**PASSAGE TO READ**
>> BEGIN
- Original Cast Recording
- Music: Burton Lane
- Lyrics: Alan Jay Lerner
- Book: Joseph Stein Alan Jay Lerner
- Basis: Film Buona Sera, Mrs. Campbell
- Productions: 1979 Broadway

= Carmelina =

1979 musical

Carmelina is a musical with a book by Joseph Stein and Alan Jay Lerner, lyrics by Lerner, and music by Burton Lane.

== Synopsis ==
Based on the 1968 film Buona Sera, Mrs. Campbell, it focuses on an Italian woman who has raised her teenaged daughter Gia to believe her father was an American who died heroically in World War II. Supposedly she spurns the constant advances of local café owner Vittorio because her heart still belongs to the man she tragically lost. In reality, she had affairs with three different GIs and has no idea who fathered the girl. Trouble ensues when the three veterans decide to reunite in Carmelina's small hometown.

=== Similarity to Mamma Mia ===
Early reviewers of the jukebox musical Mamma Mia!, which opened twenty years after Carmelina in 1999, noted similarities of the plot to both Carmelina and Buona Sera, Mrs. Campbell (the film that was source material for Carmelina). Critic John Simon speculated that Mamma Mia! is set in Greece and not Italy (which might have fit in better with the musical's title) to make the connection to the film less obvious. However, the book-writer of Mamma Mia, Catherine Johnson, has denied being inspired by Buona Sera, Mrs. Campbell.

== Production history ==
After eleven previews, the Broadway production, directed by José Ferrer and choreographed by Peter Gennaro, opened on April 8, 1979 at the St. James Theatre, where it ran for only seventeen performances. The cast included Georgia Brown, Cesare Siepi, Grace Keagy, John Michael King, Gordon Ramsey, and Josie de Guzman.

A cast recording was released in 1980 on the Original Cast label, which specialises in preserving musicals that might not otherwise be recorded. Co-produced by Bruce and Doris Yeko, the LP was made with the participation of original Broadway cast members Georgia Brown, Josie de Guzman, Grace Keagy, Gordon Ramsey and Howard Ross. Original leading actor Cesare Siepi declined to participate in the project, so his role on the recording was filled by Paul Sorvino.
>> END
Answer from the Carmelina article:
(a) Which 1968 film is the musical based on?
(b) Who is the book-writer of Mamma Mia who denied being inspired by that film?
(c) How many performances did the Broadway production run at the St. James Theatre?

**DATA ROWS**
>> BEGIN
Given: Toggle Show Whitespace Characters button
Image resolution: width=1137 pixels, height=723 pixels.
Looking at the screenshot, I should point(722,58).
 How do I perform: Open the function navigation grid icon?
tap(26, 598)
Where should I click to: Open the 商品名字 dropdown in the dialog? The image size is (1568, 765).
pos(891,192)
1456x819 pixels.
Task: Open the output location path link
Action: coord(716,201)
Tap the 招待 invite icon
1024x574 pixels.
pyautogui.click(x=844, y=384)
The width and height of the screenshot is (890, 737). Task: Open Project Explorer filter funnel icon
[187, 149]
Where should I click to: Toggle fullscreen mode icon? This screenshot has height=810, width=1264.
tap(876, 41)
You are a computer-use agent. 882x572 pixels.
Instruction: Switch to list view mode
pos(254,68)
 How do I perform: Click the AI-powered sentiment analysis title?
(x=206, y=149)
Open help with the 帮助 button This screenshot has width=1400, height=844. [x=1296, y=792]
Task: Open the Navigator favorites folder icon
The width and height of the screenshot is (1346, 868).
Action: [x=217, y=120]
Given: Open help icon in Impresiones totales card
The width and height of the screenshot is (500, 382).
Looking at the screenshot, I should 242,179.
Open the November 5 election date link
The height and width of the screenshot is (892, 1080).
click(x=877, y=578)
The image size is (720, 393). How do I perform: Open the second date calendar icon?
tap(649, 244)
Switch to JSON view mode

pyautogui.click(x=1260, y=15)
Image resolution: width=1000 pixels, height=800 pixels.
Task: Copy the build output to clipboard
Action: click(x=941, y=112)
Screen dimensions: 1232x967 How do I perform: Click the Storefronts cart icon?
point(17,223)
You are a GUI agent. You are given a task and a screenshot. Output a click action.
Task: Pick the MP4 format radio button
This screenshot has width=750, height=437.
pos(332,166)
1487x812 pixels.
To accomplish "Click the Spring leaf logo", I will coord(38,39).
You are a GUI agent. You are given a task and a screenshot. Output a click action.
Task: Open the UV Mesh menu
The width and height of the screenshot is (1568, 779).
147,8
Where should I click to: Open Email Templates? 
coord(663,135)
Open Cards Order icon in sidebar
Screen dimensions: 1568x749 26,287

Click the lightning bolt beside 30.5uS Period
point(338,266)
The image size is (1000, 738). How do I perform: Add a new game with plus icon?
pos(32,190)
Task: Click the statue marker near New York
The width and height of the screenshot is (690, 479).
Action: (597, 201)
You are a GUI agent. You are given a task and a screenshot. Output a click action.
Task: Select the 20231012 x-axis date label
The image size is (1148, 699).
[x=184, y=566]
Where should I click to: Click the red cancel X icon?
>> END
**OUTPUT**
(a) Buona Sera, Mrs. Campbell
(b) Catherine Johnson
(c) Seventeen